++++ Supplied data
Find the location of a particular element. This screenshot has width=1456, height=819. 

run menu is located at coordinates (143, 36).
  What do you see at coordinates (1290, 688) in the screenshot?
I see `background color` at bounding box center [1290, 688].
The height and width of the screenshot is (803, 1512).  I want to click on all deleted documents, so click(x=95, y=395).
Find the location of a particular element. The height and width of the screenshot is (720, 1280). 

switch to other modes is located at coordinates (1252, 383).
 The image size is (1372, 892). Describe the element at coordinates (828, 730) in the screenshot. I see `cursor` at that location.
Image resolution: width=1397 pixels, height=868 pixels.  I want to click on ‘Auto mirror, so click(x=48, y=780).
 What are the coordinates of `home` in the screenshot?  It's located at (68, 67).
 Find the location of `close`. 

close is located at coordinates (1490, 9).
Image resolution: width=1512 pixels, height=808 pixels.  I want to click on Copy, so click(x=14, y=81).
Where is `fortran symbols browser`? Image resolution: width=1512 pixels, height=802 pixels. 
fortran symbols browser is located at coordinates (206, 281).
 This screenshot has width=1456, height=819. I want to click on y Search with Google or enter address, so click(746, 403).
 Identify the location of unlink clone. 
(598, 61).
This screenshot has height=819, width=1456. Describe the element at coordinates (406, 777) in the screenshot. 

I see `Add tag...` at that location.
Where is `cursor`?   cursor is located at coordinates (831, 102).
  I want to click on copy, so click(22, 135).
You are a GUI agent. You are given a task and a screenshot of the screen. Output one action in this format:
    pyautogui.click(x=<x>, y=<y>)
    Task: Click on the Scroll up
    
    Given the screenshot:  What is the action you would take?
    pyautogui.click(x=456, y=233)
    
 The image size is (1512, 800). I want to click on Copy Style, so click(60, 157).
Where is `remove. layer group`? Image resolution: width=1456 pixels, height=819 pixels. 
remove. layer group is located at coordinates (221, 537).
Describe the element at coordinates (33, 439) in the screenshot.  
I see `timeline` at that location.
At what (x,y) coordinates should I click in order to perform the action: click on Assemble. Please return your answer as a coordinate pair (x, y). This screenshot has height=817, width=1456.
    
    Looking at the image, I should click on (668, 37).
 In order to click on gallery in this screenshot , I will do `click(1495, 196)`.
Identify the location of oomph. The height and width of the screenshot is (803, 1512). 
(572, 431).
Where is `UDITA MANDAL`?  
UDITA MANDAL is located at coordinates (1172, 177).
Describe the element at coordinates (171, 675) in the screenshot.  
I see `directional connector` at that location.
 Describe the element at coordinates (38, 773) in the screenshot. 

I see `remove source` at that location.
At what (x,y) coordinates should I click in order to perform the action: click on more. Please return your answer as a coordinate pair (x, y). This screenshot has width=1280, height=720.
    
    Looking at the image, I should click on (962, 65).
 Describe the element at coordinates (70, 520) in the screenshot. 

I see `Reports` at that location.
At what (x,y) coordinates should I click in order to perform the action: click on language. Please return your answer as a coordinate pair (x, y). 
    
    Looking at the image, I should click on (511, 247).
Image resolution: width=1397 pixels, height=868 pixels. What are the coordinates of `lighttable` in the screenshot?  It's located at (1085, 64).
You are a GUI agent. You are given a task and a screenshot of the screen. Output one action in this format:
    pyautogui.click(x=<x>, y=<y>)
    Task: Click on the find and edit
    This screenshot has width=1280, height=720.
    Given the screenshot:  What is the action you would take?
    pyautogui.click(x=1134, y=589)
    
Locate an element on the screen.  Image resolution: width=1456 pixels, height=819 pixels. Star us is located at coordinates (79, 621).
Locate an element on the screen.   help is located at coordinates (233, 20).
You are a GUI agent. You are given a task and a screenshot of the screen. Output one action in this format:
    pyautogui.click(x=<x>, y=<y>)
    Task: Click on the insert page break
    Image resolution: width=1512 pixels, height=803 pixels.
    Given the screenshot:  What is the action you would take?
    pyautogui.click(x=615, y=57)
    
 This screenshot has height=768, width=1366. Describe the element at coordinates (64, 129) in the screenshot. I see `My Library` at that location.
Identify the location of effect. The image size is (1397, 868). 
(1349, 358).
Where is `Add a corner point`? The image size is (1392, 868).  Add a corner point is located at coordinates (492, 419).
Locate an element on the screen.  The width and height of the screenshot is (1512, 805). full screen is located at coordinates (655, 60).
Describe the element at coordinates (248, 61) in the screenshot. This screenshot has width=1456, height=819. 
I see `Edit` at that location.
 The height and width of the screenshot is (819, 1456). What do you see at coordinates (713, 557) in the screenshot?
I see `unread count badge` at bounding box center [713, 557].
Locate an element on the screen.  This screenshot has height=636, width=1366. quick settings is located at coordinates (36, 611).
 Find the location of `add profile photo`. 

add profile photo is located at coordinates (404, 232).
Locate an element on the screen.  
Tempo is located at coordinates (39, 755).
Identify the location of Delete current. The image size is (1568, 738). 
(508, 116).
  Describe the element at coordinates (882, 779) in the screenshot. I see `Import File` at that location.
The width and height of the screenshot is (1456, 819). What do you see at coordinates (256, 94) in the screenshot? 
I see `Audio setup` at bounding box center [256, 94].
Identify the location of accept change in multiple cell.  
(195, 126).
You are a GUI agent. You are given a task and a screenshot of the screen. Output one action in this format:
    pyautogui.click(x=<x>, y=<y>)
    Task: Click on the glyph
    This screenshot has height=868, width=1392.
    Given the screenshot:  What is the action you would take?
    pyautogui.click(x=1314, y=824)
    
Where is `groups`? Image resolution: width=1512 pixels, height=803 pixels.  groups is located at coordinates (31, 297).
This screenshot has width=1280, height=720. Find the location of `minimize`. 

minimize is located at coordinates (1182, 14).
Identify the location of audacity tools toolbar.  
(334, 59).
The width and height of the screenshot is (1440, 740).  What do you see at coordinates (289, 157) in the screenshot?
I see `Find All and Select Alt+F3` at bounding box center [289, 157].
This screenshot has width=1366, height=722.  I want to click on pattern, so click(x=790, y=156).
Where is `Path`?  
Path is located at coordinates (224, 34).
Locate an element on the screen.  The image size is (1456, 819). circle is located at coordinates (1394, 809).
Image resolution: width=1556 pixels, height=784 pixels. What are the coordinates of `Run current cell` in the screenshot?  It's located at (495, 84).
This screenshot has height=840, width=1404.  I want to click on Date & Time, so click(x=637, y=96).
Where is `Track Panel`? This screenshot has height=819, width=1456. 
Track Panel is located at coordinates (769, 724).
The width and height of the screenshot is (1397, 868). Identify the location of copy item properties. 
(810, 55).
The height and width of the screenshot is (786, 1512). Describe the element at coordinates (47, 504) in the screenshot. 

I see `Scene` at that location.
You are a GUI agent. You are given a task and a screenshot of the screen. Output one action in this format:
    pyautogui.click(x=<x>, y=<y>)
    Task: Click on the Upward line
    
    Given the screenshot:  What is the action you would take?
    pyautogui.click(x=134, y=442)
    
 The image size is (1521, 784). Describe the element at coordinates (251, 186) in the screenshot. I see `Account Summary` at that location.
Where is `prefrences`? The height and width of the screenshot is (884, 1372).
++++++++
◆ **Problem**
Replace every "Identify the location of" in the data above with "Locate", and give all the data again with nothing else changed.

◆ **Final result**
Find the location of a particular element. This screenshot has width=1456, height=819. 

run menu is located at coordinates (143, 36).
  What do you see at coordinates (1290, 688) in the screenshot?
I see `background color` at bounding box center [1290, 688].
The height and width of the screenshot is (803, 1512).  I want to click on all deleted documents, so click(x=95, y=395).
Find the location of a particular element. The height and width of the screenshot is (720, 1280). 

switch to other modes is located at coordinates (1252, 383).
 The image size is (1372, 892). Describe the element at coordinates (828, 730) in the screenshot. I see `cursor` at that location.
Image resolution: width=1397 pixels, height=868 pixels.  I want to click on ‘Auto mirror, so click(x=48, y=780).
 What are the coordinates of `home` in the screenshot?  It's located at (68, 67).
 Find the location of `close`. 

close is located at coordinates (1490, 9).
Image resolution: width=1512 pixels, height=808 pixels.  I want to click on Copy, so click(x=14, y=81).
Where is `fortran symbols browser`? Image resolution: width=1512 pixels, height=802 pixels. 
fortran symbols browser is located at coordinates (206, 281).
 This screenshot has width=1456, height=819. I want to click on y Search with Google or enter address, so click(746, 403).
 Locate unlink clone. 
(598, 61).
This screenshot has height=819, width=1456. Describe the element at coordinates (406, 777) in the screenshot. 

I see `Add tag...` at that location.
Where is `cursor`?   cursor is located at coordinates (831, 102).
  I want to click on copy, so click(22, 135).
You are a GUI agent. You are given a task and a screenshot of the screen. Output one action in this format:
    pyautogui.click(x=<x>, y=<y>)
    Task: Click on the Scroll up
    
    Given the screenshot:  What is the action you would take?
    pyautogui.click(x=456, y=233)
    
 The image size is (1512, 800). I want to click on Copy Style, so click(60, 157).
Where is `remove. layer group`? Image resolution: width=1456 pixels, height=819 pixels. 
remove. layer group is located at coordinates (221, 537).
Describe the element at coordinates (33, 439) in the screenshot.  
I see `timeline` at that location.
At what (x,y) coordinates should I click in order to perform the action: click on Assemble. Please return your answer as a coordinate pair (x, y). This screenshot has height=817, width=1456.
    
    Looking at the image, I should click on (668, 37).
 In order to click on gallery in this screenshot , I will do `click(1495, 196)`.
Locate oomph. The height and width of the screenshot is (803, 1512). 
(572, 431).
Where is `UDITA MANDAL`?  
UDITA MANDAL is located at coordinates (1172, 177).
Describe the element at coordinates (171, 675) in the screenshot.  
I see `directional connector` at that location.
 Describe the element at coordinates (38, 773) in the screenshot. 

I see `remove source` at that location.
At what (x,y) coordinates should I click in order to perform the action: click on more. Please return your answer as a coordinate pair (x, y). This screenshot has width=1280, height=720.
    
    Looking at the image, I should click on (962, 65).
 Describe the element at coordinates (70, 520) in the screenshot. 

I see `Reports` at that location.
At what (x,y) coordinates should I click in order to perform the action: click on language. Please return your answer as a coordinate pair (x, y). 
    
    Looking at the image, I should click on (511, 247).
Image resolution: width=1397 pixels, height=868 pixels. What are the coordinates of `lighttable` in the screenshot?  It's located at (1085, 64).
You are a GUI agent. You are given a task and a screenshot of the screen. Output one action in this format:
    pyautogui.click(x=<x>, y=<y>)
    Task: Click on the find and edit
    This screenshot has width=1280, height=720.
    Given the screenshot:  What is the action you would take?
    pyautogui.click(x=1134, y=589)
    
Locate an element on the screen.  Image resolution: width=1456 pixels, height=819 pixels. Star us is located at coordinates (79, 621).
Locate an element on the screen.   help is located at coordinates (233, 20).
You are a GUI agent. You are given a task and a screenshot of the screen. Output one action in this format:
    pyautogui.click(x=<x>, y=<y>)
    Task: Click on the insert page break
    Image resolution: width=1512 pixels, height=803 pixels.
    Given the screenshot:  What is the action you would take?
    pyautogui.click(x=615, y=57)
    
 This screenshot has height=768, width=1366. Describe the element at coordinates (64, 129) in the screenshot. I see `My Library` at that location.
Locate effect. The image size is (1397, 868). 
(1349, 358).
Where is `Add a corner point`? The image size is (1392, 868).  Add a corner point is located at coordinates (492, 419).
Locate an element on the screen.  The width and height of the screenshot is (1512, 805). full screen is located at coordinates (655, 60).
Describe the element at coordinates (248, 61) in the screenshot. This screenshot has width=1456, height=819. 
I see `Edit` at that location.
 The height and width of the screenshot is (819, 1456). What do you see at coordinates (713, 557) in the screenshot?
I see `unread count badge` at bounding box center [713, 557].
Locate an element on the screen.  This screenshot has height=636, width=1366. quick settings is located at coordinates (36, 611).
 Find the location of `add profile photo`. 

add profile photo is located at coordinates (404, 232).
Locate an element on the screen.  
Tempo is located at coordinates (39, 755).
Locate Delete current. The image size is (1568, 738). 
(508, 116).
  Describe the element at coordinates (882, 779) in the screenshot. I see `Import File` at that location.
The width and height of the screenshot is (1456, 819). What do you see at coordinates (256, 94) in the screenshot? 
I see `Audio setup` at bounding box center [256, 94].
Locate accept change in multiple cell.  
(195, 126).
You are a GUI agent. You are given a task and a screenshot of the screen. Output one action in this format:
    pyautogui.click(x=<x>, y=<y>)
    Task: Click on the glyph
    This screenshot has height=868, width=1392.
    Given the screenshot:  What is the action you would take?
    pyautogui.click(x=1314, y=824)
    
Where is `groups`? Image resolution: width=1512 pixels, height=803 pixels.  groups is located at coordinates (31, 297).
This screenshot has width=1280, height=720. Find the location of `minimize`. 

minimize is located at coordinates (1182, 14).
Locate audacity tools toolbar.  
(334, 59).
The width and height of the screenshot is (1440, 740).  What do you see at coordinates (289, 157) in the screenshot?
I see `Find All and Select Alt+F3` at bounding box center [289, 157].
This screenshot has width=1366, height=722.  I want to click on pattern, so click(x=790, y=156).
Where is `Path`?  
Path is located at coordinates (224, 34).
Locate an element on the screen.  The image size is (1456, 819). circle is located at coordinates (1394, 809).
Image resolution: width=1556 pixels, height=784 pixels. What are the coordinates of `Run current cell` in the screenshot?  It's located at (495, 84).
This screenshot has height=840, width=1404.  I want to click on Date & Time, so click(x=637, y=96).
Where is `Track Panel`? This screenshot has height=819, width=1456. 
Track Panel is located at coordinates (769, 724).
The width and height of the screenshot is (1397, 868). Locate copy item properties. 
(810, 55).
The height and width of the screenshot is (786, 1512). Describe the element at coordinates (47, 504) in the screenshot. 

I see `Scene` at that location.
You are a GUI agent. You are given a task and a screenshot of the screen. Output one action in this format:
    pyautogui.click(x=<x>, y=<y>)
    Task: Click on the Upward line
    
    Given the screenshot:  What is the action you would take?
    pyautogui.click(x=134, y=442)
    
 The image size is (1521, 784). Describe the element at coordinates (251, 186) in the screenshot. I see `Account Summary` at that location.
Where is `prefrences`? The height and width of the screenshot is (884, 1372).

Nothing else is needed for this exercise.